Todavía nos falta mucho, y nos faltan líderes en los dos partidos para aspirar llegar algún día a un cargo como presidente, o por lo menos estar en el tiquete presidencial. Esa labor no sólo es a nivel nacional, todo comienza aquí en casa, donde necesitamos presencia ante las entidades locales y donde necesitamos representación política.
Yo no dudo que hay hispanos con la capacidad de ser nuestros líderes, ahora lo que falta es que se preparen para tal labor y que puedan trabajar para toda la comunidad, y no para intereses propios como casi siempre pasa.
La elección de Edwards, ni fu ni fa para los hispanos, sólo su posición a favor del Dream Act nos favorece, por lo demás, estamos sujetos a que las promesas electorales de los dos partidos se puedan concretar a favor de nuestra comunidad.
Esta semana además de la elección de Edwards, la noticia sobre el informe del congreso sobre las equivocaciones de la Central de Inteligencia CIA, en sus informaciones sobre Irak, acaparó los titulares.
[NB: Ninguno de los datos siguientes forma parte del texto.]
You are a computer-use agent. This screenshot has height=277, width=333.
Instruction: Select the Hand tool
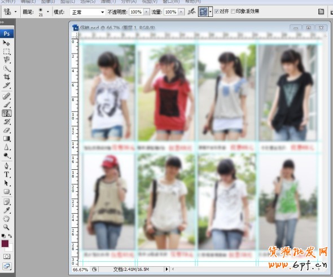tap(6, 219)
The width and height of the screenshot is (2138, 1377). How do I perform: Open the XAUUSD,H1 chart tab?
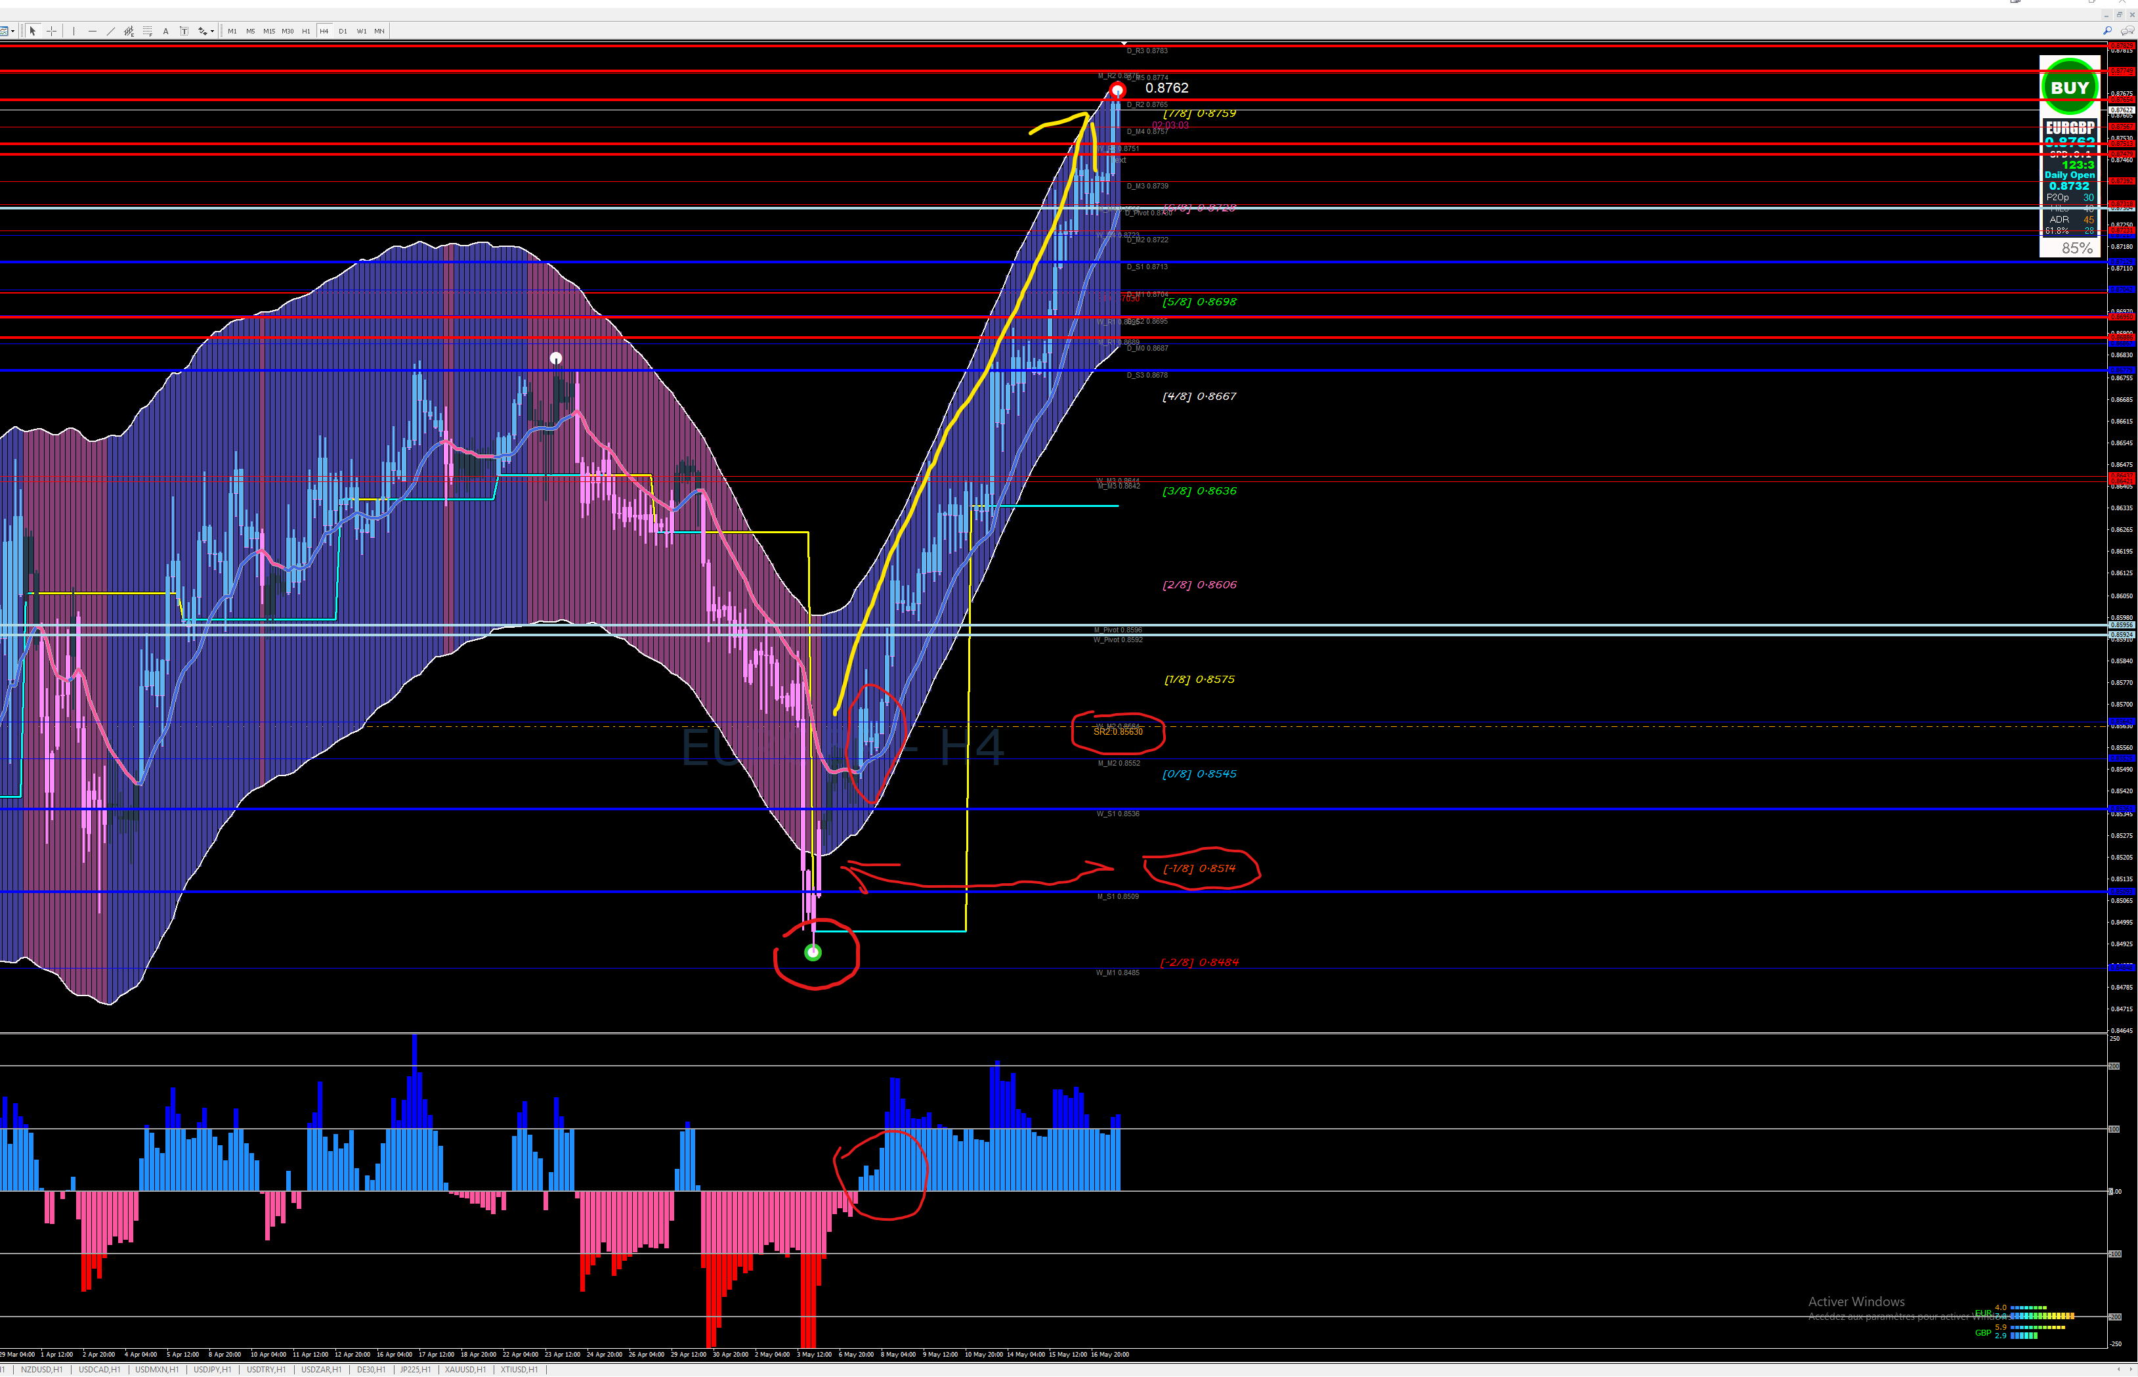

Primero la no existencia de armas de destrucción masiva en Irak, luego este informe que indica que se sobredimensionó la capacidad de Saddam y no se tuvieron en cuenta pruebas que demostraban que Irak no era una amenaza para la seguridad nacional. No sabemos hoy si la CIA mintió u omitió por incapacidad, por querer favorecer la postura del gobierno, o por algún interés particular, lo cierto es que su equivocación cambió el curso de la historia; el Congreso de los Estados Unidos no hubiera apoyado la guerra si hubiera sabido la verdad y quizá no hubiera muerto tanta gente como la que murió y sigue muriendo en Irak.
Es difícil de creer que la agencia especializada en la inteligencia, aquella que debe tener la mejor confiabilidad para tomar determinaciones tan delicadas, se haya equivocado de esa manera, si fue así, seguramente el gobierno debe reestructurarla, pero si por el contrario la CIA sólo siguió las instrucciones de Washington para adelantar unos planes trazados en contra de Hussein, el gobierno debería responsabilizarse de lo ocurrido y de las miles de personas que han perdido la vida en una guerra absurda, que el mundo condenó y que sólo unos pocos se empecinaron en ver lo que querían ver.
Yo insisto en que Hussein mató a muchos inocentes pero que la guerra en Irak ha matado más.